Les conseils de Vitruve
Dans ses Dix Livres d'architecture, l'architecte romain Vitruve (v. 90-20 avant JC) indique les bonnes pratiques ornementales qui avaient la faveur des anciens et qui avaient tendance à disparaître à son époque, à son grand regret. La bonne pratique consistait à choisir « des reproductions directes de la nature pour la décoration peinte des autres pièces d'habitation, c'est-à-dire des pièces de printemps, d'automne et d'hiver, ainsi que pour les portiques et les colonnades ». Dans les couloirs, les décors de paysage étaient parfaitement adaptés, « en raison de leur étirement en longueur, à orner les murs et il s'agissait souvent de représentation de certains lieux réels. On peint ainsi des ports, des caps, des rivages des fleuves, des sources, des mers, des temples, des forêts, des montagnes, des troupeaux et des bergers. »
Le locus amoenus
Dans la tradition littéraire gréco-latine, depuis Homère, la nature est considérée comme le lieu du séjour idyllique des dieux. Cette idéalisation de la nature faisait partie de la formation de l'aristocratie romaine. Virgile (70 av. JC – 19 ap. JC), dans ses Géorgiques, magnifie la vie rurale du passé, celle des débuts de la République romaine, considérée comme une sorte de paradis perdu. Dans l'art occidental − littérature, poésie et peinture en particulier − le locus amoenus (lieu amène ou idyllique) restera jusqu'au 19e siècle un thème fréquent. On peut se le représenter comme une image du paradis terrestre comportant source, ruisseau, magnifique végétation (arbres, plantes fleuries) et agrémenté de signes de la vie animale comme le chant des oiseaux.

━━━━━━━━━━━━━━━━━━━━━━━━━━━━━━

▶ _OBJECTIF DE LA TÂCHE_:
Fournissez la suite du passage consacré à Vitruve et au locus amoenus, en reprenant juste après sa dernière phrase. Le listing n'intervient pas ici.

▶ _DONNÉES SOURCES_:
━━━━━━━━━━━━━━━━━━━━━━━━━━━━━━

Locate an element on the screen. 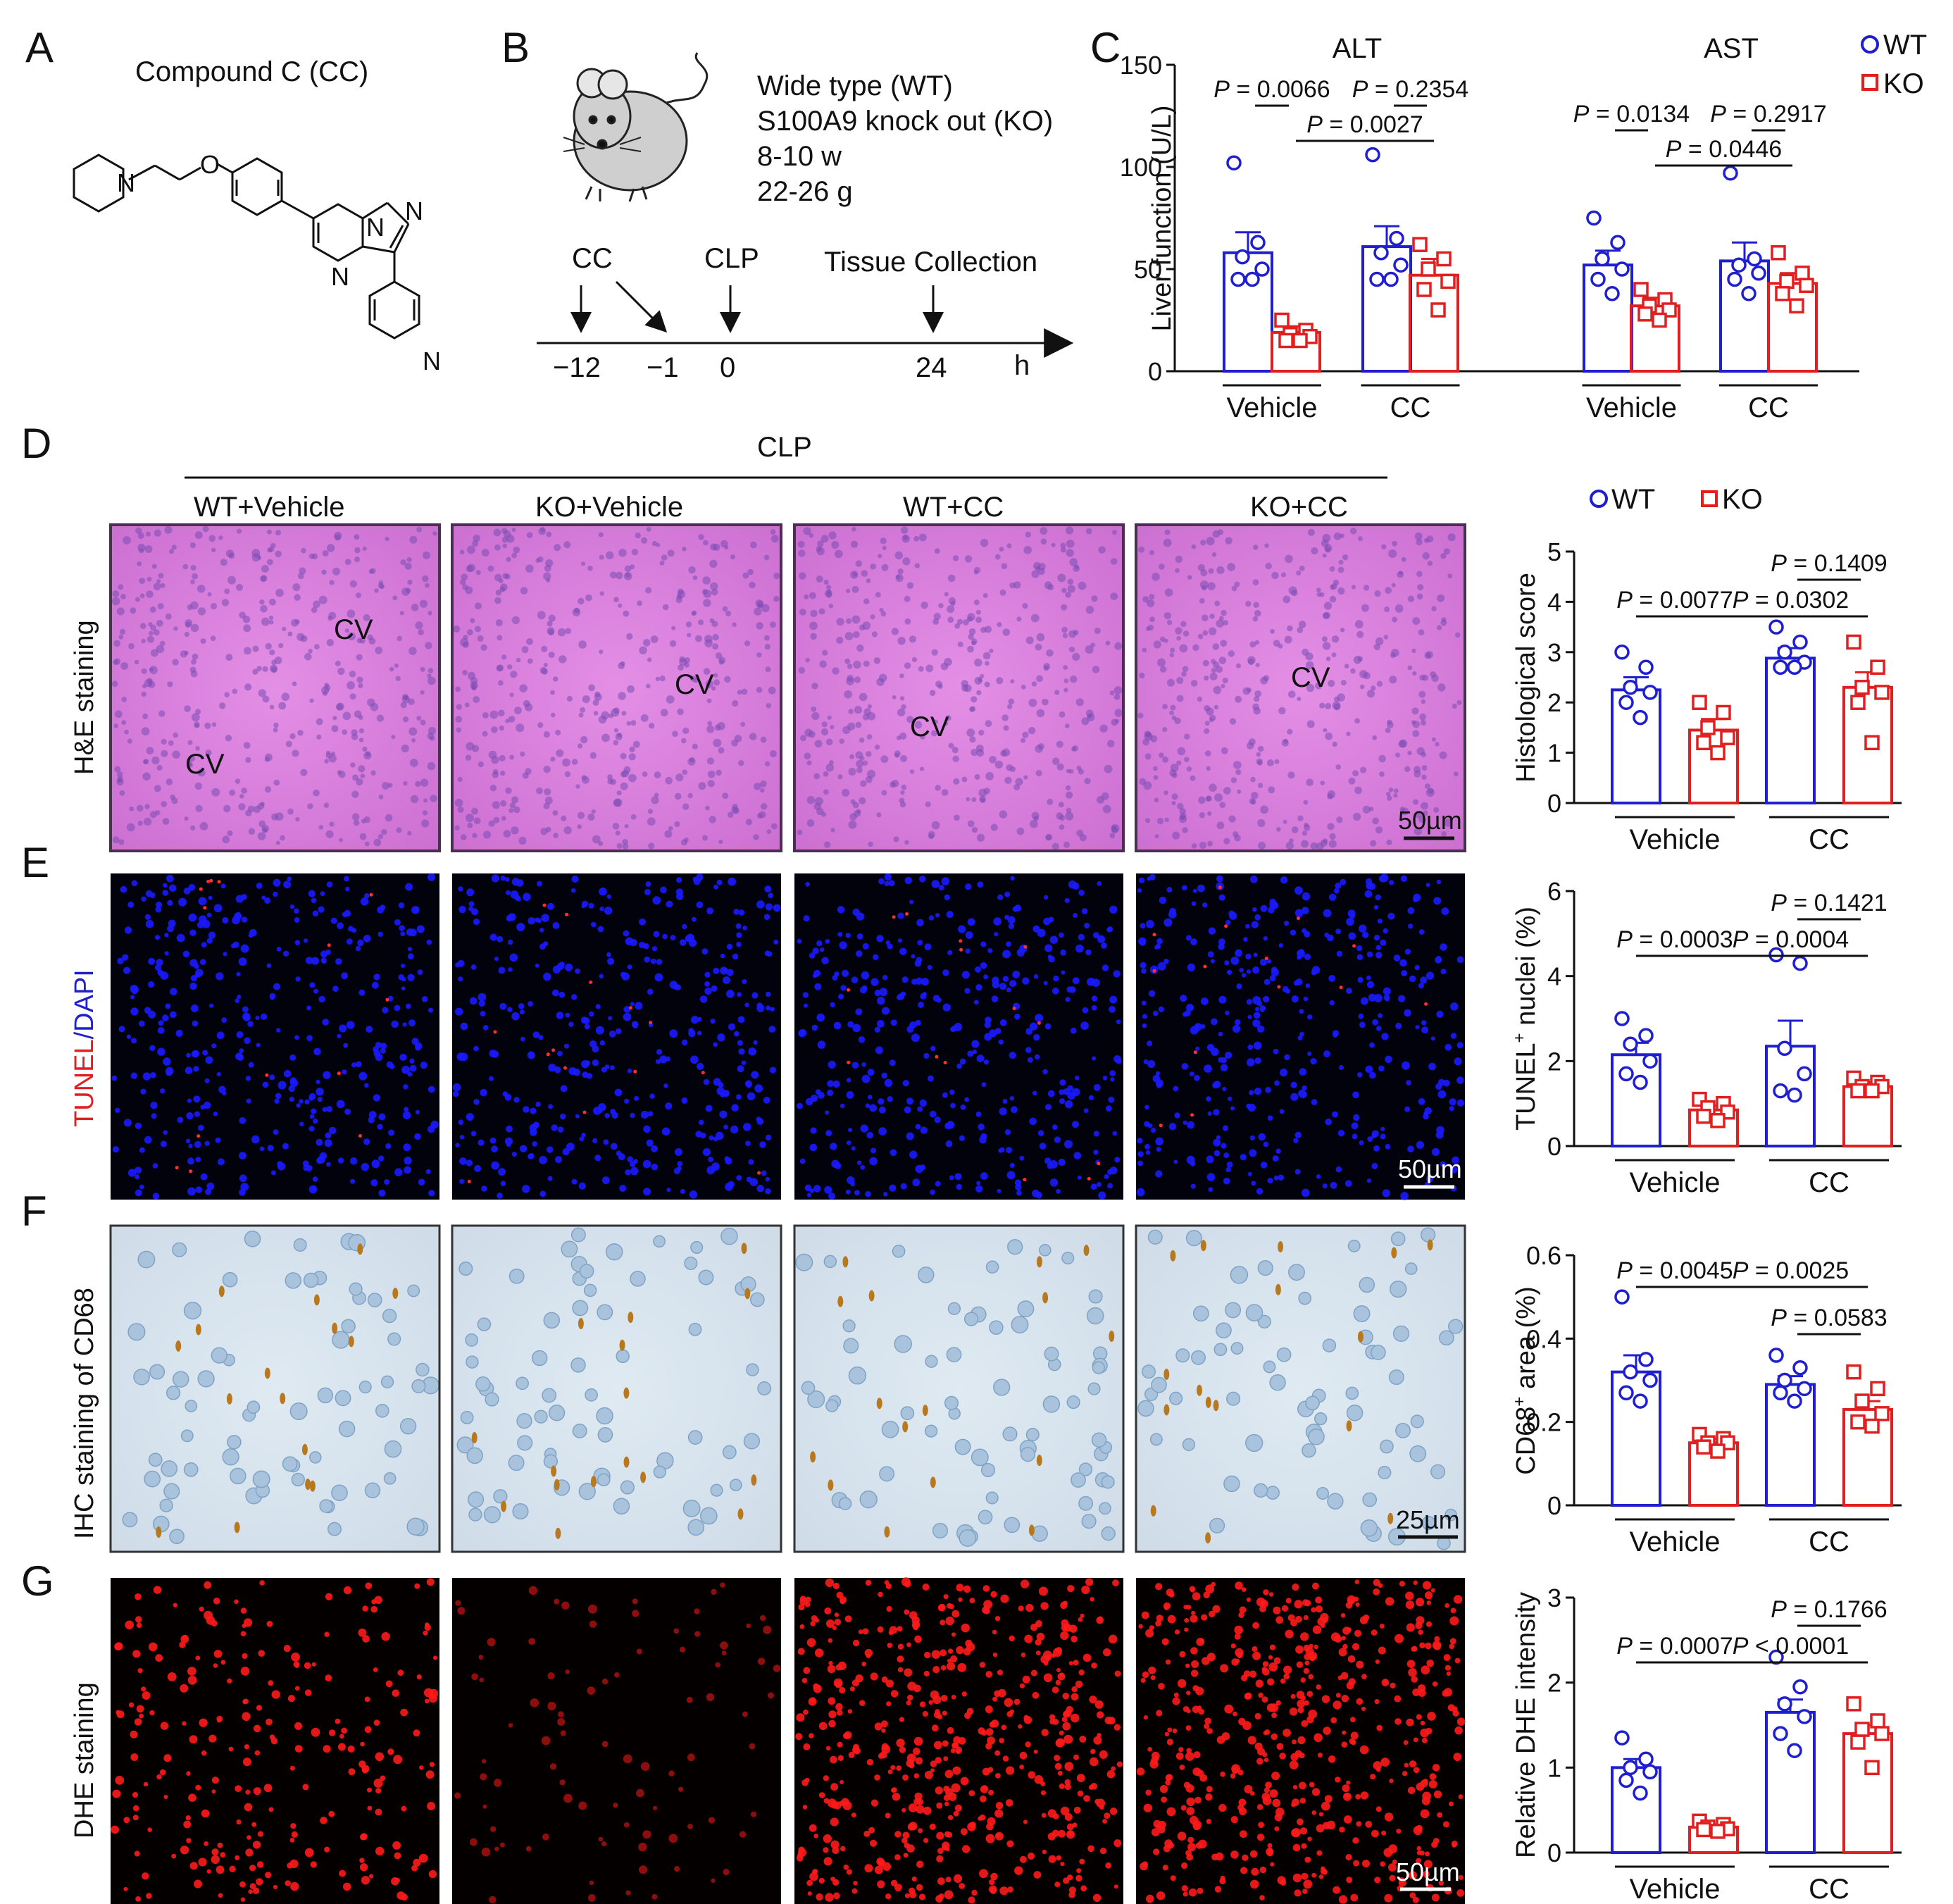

━━━━━━━━━━━━━━━━━━━━━━━━━━━━━━

▶ _RÉSULTAT ATTENDU_:
La maison de Livia
La fresque de la maison de Livia à Rome constitue le plus bel exemple de cette nature idéalisée. Dans une pièce de 5,90 × 11,70 mètres, située sous la villa, une fresque couvre tout le pourtour. Elle représente un jardin idyllique comportant de multiples variétés végétales ainsi que des oiseaux. Il s'agit sans doute d'une pièce qui conservait sa fraîcheur et où l'on pouvait se réfugier par les fortes chaleurs de l'été. Les riches romains qui habitaient la villa retrouvaient ainsi en ville une image de la nature qu'ils pouvaient admirer dans leurs grands domaines fonciers.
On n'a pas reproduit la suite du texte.